Saturday, September 10, 2005

Bill Mahr

Bill Mahr is a great guy. Funny, and screamingly liberal--we like this given the alts--he'll load up his panel, guest shots, and audience with like folks and then invite a conservative to the show to make fun of. This week it was some white-haired freak from the right blaming the New Orleans mayor and govt for graft and corruption he says was the cause of the delays--the Louisiana governor didn't order the troops to be federalized. On the libs side, along with Mahr, was George Carlin, who was ripping off old Marxist agit-prop about the "owners of the country" and the "lower class grabbing up the means of production" and I was in political economy heaven. How great is it that on my couch on friday night I can see George Carlin not spiting his tired shit about the seven dirtiest words--he seemed miffed that he was supposed to be funny or had ever been thought of as such--and throwing down unmercifully on whitey (hair and skin) about the inequities of the feds' response to Katrina's aftermath. Called W a fascist and got back that, "oh? Do you mean the Nazis? Surely you're not talking about the Nazis; you're not saying we're (neo-cons) like the Nazis. Have you ever seen the Nazis?" George didn't have much at that. And then came Kurt Voneguet, who of course had seen them, right up close. This old guy--got to be eighty--went off even harder and I was jumping up and down, denting my couch even deeper. His take was that humanity is a virus and the planet is trying to shake us off. And then came New Rules: America, new rule: you must get rid of your president.

Barbara Bush going over the site, comments about the state of the poor in LA and their comparatively better position in what amounts to an interment camp with worse facilities than those supplied by the fascists. At least they have a roof, was the gist.

so, if the hurricane was premediated, which I can see, then Mahr is our old fashioned re-mediated content, but with the funny added in. Mahr can swear on HBO: "no, their saving him for the next fuckup," he said to whitey when he tried to assert that finally the president had dealt with the painfully untalented and not cool-looking in the least "Brownie," as he is called by W:"and Brownie, well, you're doin' a hellova job; workin' 24 hours-a-day." A day later he'd moved him back to wash to watch another storm percolate.

And he is a fuck-up--well, both are (W and Brownie, and Chirtoff): for thinking that God doesn't have it in for us more than the terrorists, or that we won't turn into little terrorists if deprived of the yoke of law.

Whitey chirps up, like he's got the news: "law broke down, and that's what'll happen if ever there's a terrorist attack in a major US city."

In Giorgio Aggamben's State of Exception he suggests that any governance happens under the threat of force.
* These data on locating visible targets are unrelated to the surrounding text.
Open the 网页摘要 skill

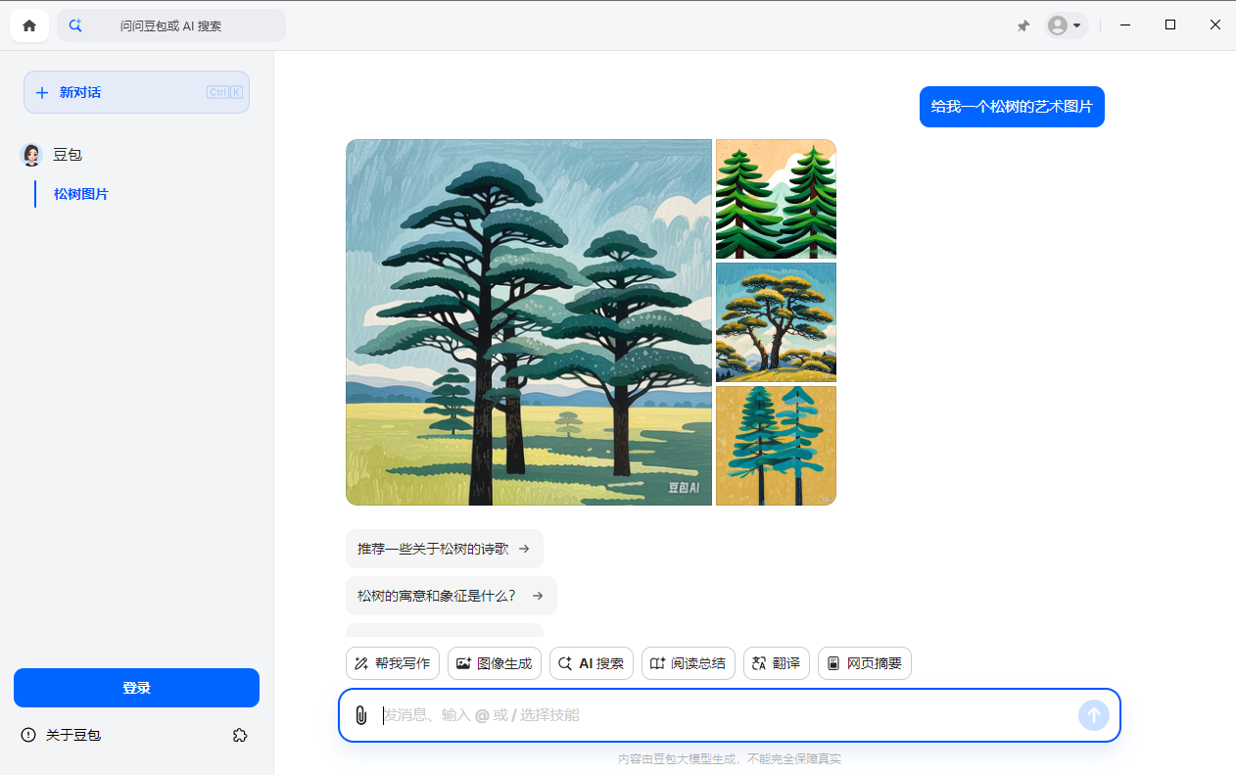[x=864, y=663]
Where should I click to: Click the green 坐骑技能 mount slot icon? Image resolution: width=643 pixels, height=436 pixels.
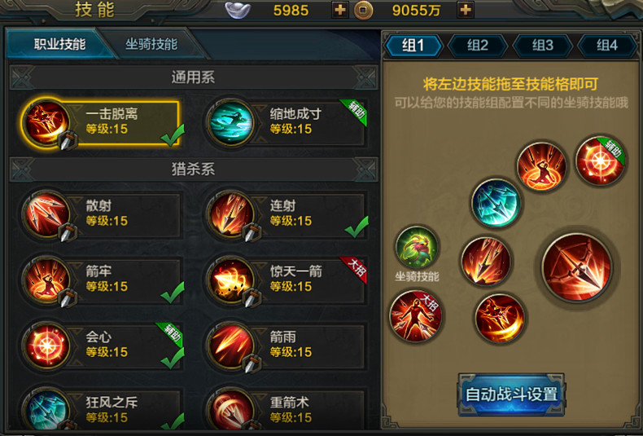click(x=417, y=248)
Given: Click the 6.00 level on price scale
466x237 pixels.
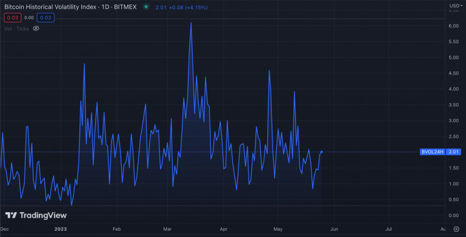Looking at the screenshot, I should (x=455, y=26).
In establishing the state and the rights of citizens of that state--subjects and subjected both--the dominant hegemonic front establishes itself as the only legitimate seat of force, but in so doing allows for itself the very power that the state is charged with containing and limiting in its citizenry, thus providing a stable environment wherein civil rights can e maintained. Many have commented on Bush's willfully extending the state of Exception to encompass his prosecution of an illegal and immoral war in Iraq. Now, we see the extension of the State of Exception--in a kind of moebius strip inversion where the inside/outside binary breaks down--like an exception from an injection, the tip of the needle poking in and spilling out on the surface, even as it flows among the blood, into our collective affective register. All governments hold out for themselves the State of Exception; now we've gotten to be exceptions to ourselves: how is it that we expect to be able to police ourselves, when the apparatus that checks power in the US is the press (a free press, de Tocqueville), and now the press is falling within the penumbra of the State of Exception--gun-toting thugs who are now herding reporters away from the flood areas and most deadly regions in Katrina's wake, while the death-toll estimates suddenly seem to be shrinking (despite having twenty-thousand body bags on tap) and the evidence of the failures of the fed are quietly swept away by some twenty-year-old in camos with a gas-mask and an M-16.

Why play the blame game? Because should we not, we're likely to loose the pieces: bodies like cheap plastic, and little as they are.